三百年前。二百年前。百年前。誰かがここで、この木を見ていたかもしれない。
過去と現在の時間が混じり合っているような、不思議な時間。
海がぼうっとしているのを見かねて、つばさが海の顔の前で手を振った。
「大丈夫?」
「う、うん。シイの木に圧倒されてさ」
「うん、大きいよね」
「すごいよね、南さんと水川さん、こんな大きな木を診断しちゃうなんて」
「虫がいないかとか、木が腐ってないかとかチェックしているんだ」
「そっか・・・ずっとこのシイの木に、ここにいてほしいね」
「うん」
海とつばさはまたシイの木を見た。
南さんと水川さんの作業は時間がかかりそうだったので、二人は境内を散歩することにした。
「いつから木が好きなの?」
「小さい頃から。木を触ると心が落ち着くんだ」
「そうなんだ。私もあのシイの木に触ってみたいけど、いいかな?」
「いいんじゃない」
そんなことを話しながら、二人はゆっくりと歩いた。
「木とか、植物って何を感じてるんだろうね?」
「やっぱり、風が来たとか、痛いとか、感じてるんじゃないかなあ」
「そっか。でも、木は痛くてもどこにも行けないね」
つばさは海を不思議そうに見た。
「そうだよなあ、三百年もここにいるなんてすごいよな。

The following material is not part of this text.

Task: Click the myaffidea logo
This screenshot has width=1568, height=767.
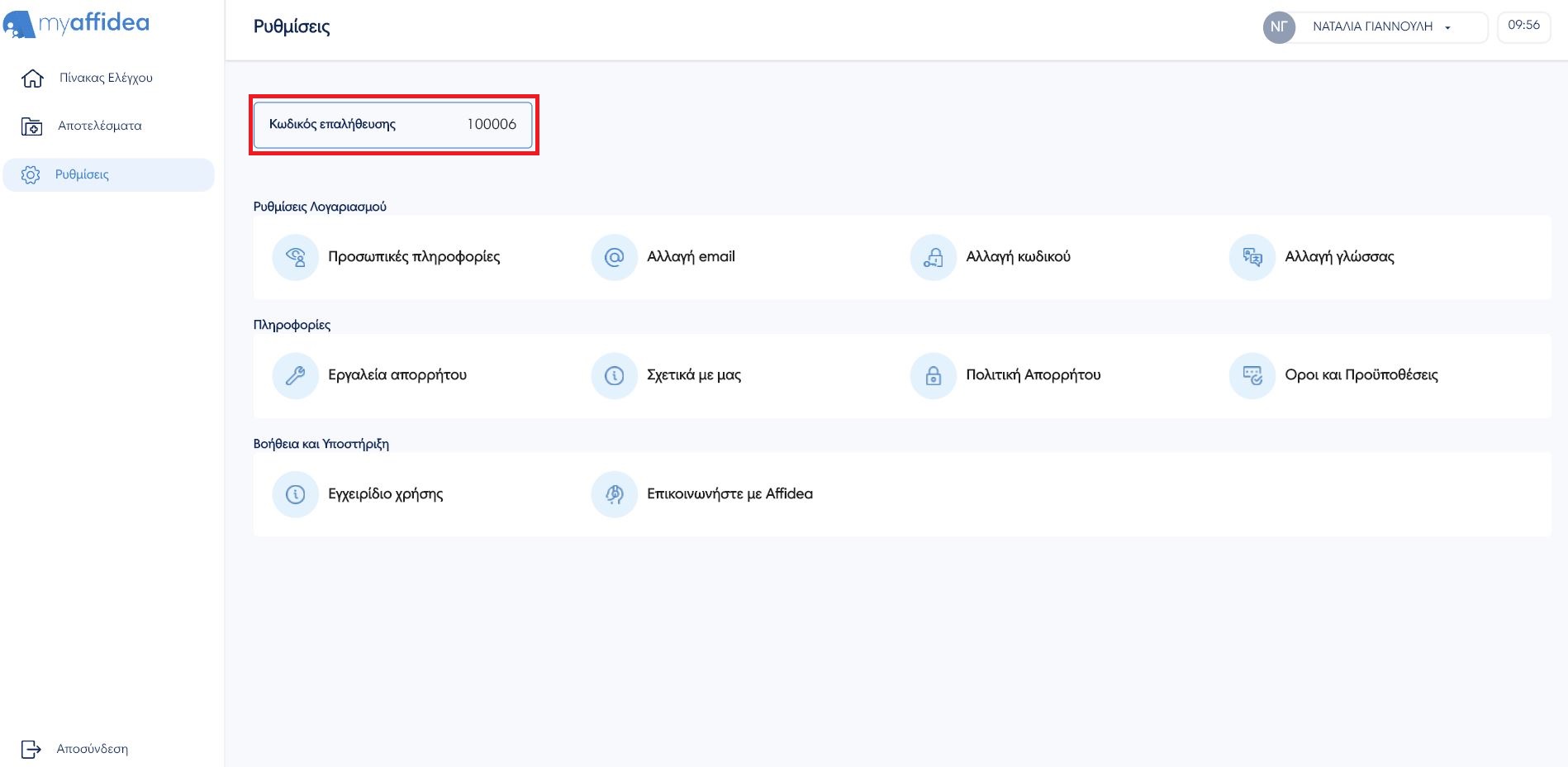Action: (77, 23)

雨も風も、ここに来た色んな人たちも全部見てきてるんだ」とつばさは言った。

二人は石段の上に座った。
今が何時なのか分からない。
木々がざわめいている。
二人は黙ったまま座っていた。
そうしていると、終わったよ、という南さんの声が聞こえた。
二人は立ち上がり、シイの木の所まで移動した。
南さんと水川さんはペットボトルの水を飲んでいた。
「せっかくだし、写真でも撮ろうか」と南さんが言った。
リュックからスマートフォンを取り出して、南さんはシイの木の前に立つ海とつばさの写真を撮った。
写真を撮り終えると、南さんと水川さんは荷物を抱えて、境内から出て行ってしまった。
海はそっとシイの木に触ってみた。
この木は生きているんだ、とはっきりと分かった。
つばさもシイの木に手を置いた。
海は木に耳も当ててみた。帰るよ、という声が遠くから聞こえる。
「はーい」と二人は答えた。
海は学校でひやかされることなんてどうでもよくなってしまった。
明日もまたつばさに会えたらいいな、と思って、海は元気よく歩いた。